**EXTRACT PROVIDED:**
§ §

An encouraging drug trial, but caveat emptor

A bit over two years ago, my posts from December 19, 2021 and January 22, 2022 reported that the drug censavudine (TPN-101) was entering a Phase 2a clinical trial. Now it’s over and the results were encouraging.  I choose that word carefully, and here’s why:

The drug company sponsor, Transposon Therapeutics, presented the results at a conference in Lisbon a couple of weeks ago and I’ve only now had the opportunity to see the numbers. The trial was small (42 patients, of whom 10 were on placebo) and brief (a bit less than 6 months for the double-blind phase), with an open-label extension of the same duration.  This study design is typical of Phase 2a trials in neurodegenerative diseases, which are designed to study safety and tolerability because their small size and short duration can’t detect clinically meaningful benefits.

The company’s press release says, “Participants treated with TPN-101 for the entire 48-week trial duration showed a stabilization of their clinical symptoms as measured by the PSP Rating Scale (PSPRS) between weeks 24 and 48. In contrast, participants who had been on placebo from weeks 1 to 24 continued to show a worsening of the PSPRS between weeks 24 and 48, suggesting a delay of clinical benefit onset of at least 24 weeks after start of drug treatment, and lagging behind the early effects on biomarkers seen in weeks 1 to 24.”

Here’s an image from the poster presented at the conference. (Sorry about the blurriness – it’s a screen shot.)

§ §

**TASK REQUIREMENTS:**
1) In the drug trial post, how many of the 42 patients received placebo?
2) Can you duplicate everything in the drug trial post from "A bit over two" down to "clinically meaningful benefits."?
3) Does each statement agree with the drug trial post? Answer yes or no for each, quoting the deciding words. (a) Transposon Therapeutics presented the results at a conference in Lisbon. (b) The double-blind phase of the trial lasted a little over a year. (c) Phase 2a trials in neurodegenerative diseases are designed to detect clinically meaningful benefits.

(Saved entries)
§ §

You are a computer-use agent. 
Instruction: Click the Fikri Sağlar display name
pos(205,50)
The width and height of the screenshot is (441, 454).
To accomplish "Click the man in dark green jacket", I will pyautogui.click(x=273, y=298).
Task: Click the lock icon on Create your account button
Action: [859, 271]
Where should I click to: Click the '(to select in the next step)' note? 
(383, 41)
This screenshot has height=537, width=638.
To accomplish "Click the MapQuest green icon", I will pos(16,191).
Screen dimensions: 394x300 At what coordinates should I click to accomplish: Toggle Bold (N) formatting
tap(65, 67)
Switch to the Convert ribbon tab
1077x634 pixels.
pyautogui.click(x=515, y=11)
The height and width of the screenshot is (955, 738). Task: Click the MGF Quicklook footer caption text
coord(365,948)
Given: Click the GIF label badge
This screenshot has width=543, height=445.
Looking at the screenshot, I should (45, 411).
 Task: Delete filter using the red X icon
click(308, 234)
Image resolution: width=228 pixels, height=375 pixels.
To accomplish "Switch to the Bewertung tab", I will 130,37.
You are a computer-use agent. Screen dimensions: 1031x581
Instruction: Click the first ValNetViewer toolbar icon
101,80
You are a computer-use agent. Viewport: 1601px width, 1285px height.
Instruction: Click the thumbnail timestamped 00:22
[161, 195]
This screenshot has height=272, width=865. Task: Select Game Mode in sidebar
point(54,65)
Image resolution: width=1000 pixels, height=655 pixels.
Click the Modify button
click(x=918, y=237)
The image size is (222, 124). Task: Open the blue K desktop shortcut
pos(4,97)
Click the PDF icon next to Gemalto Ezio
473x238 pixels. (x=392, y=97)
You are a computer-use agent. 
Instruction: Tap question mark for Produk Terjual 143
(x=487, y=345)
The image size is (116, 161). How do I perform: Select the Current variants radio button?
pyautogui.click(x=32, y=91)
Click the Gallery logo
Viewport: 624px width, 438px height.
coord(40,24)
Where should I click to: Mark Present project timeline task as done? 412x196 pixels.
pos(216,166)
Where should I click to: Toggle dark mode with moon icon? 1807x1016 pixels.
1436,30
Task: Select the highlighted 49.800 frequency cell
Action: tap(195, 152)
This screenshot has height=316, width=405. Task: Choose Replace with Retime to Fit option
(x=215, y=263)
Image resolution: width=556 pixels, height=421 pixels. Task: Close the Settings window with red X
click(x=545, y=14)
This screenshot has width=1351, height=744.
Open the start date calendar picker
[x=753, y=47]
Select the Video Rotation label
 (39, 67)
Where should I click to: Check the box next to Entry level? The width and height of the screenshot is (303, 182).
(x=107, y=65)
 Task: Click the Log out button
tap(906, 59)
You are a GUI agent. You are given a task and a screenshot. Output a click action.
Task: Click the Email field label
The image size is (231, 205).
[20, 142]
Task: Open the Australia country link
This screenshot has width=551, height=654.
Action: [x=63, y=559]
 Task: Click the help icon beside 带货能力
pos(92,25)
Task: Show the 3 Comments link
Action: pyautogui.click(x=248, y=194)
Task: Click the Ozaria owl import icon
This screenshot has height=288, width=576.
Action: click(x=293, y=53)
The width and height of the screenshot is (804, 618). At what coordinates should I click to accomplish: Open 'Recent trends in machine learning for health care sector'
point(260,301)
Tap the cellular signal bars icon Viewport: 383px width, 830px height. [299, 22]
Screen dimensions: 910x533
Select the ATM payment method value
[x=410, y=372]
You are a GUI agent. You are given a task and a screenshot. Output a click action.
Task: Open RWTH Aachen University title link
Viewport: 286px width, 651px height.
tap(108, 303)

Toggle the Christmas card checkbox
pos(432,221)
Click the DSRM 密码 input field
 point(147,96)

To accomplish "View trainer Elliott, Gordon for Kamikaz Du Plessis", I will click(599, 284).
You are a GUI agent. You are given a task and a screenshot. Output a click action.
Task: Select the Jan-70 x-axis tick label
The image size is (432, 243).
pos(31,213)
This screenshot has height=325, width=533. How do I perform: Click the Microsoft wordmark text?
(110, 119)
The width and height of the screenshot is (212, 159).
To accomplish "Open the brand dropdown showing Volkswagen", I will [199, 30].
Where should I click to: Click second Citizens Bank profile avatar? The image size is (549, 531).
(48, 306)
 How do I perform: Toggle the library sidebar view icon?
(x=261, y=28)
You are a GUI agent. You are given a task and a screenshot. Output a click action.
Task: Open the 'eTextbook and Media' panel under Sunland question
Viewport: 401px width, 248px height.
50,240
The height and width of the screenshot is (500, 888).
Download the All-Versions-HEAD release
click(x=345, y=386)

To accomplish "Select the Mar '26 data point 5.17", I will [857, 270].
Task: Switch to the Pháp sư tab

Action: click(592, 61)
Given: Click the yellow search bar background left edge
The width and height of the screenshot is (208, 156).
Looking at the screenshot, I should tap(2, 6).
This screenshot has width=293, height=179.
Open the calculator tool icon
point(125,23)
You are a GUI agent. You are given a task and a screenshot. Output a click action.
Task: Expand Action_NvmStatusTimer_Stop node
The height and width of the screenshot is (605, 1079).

§ §

**PER-TASK OUTPUTS:**
1) 10

2)
A bit over two years ago, my posts from December 19, 2021 and January 22, 2022 reported that the drug censavudine (TPN-101) was entering a Phase 2a clinical trial. Now it’s over and the results were encouraging.  I choose that word carefully, and here’s why:

The drug company sponsor, Transposon Therapeutics, presented the results at a conference in Lisbon a couple of weeks ago and I’ve only now had the opportunity to see the numbers. The trial was small (42 patients, of whom 10 were on placebo) and brief (a bit less than 6 months for the double-blind phase), with an open-label extension of the same duration.  This study design is typical of Phase 2a trials in neurodegenerative diseases, which are designed to study safety and tolerability because their small size and short duration can’t detect clinically meaningful benefits.

3)
(a) Yes: "presented the results at a conference in Lisbon"
(b) No: "a bit less than 6 months for the double-blind phase"
(c) No: "designed to study safety and tolerability because their small size and short duration can’t detect clinically meaningful benefits"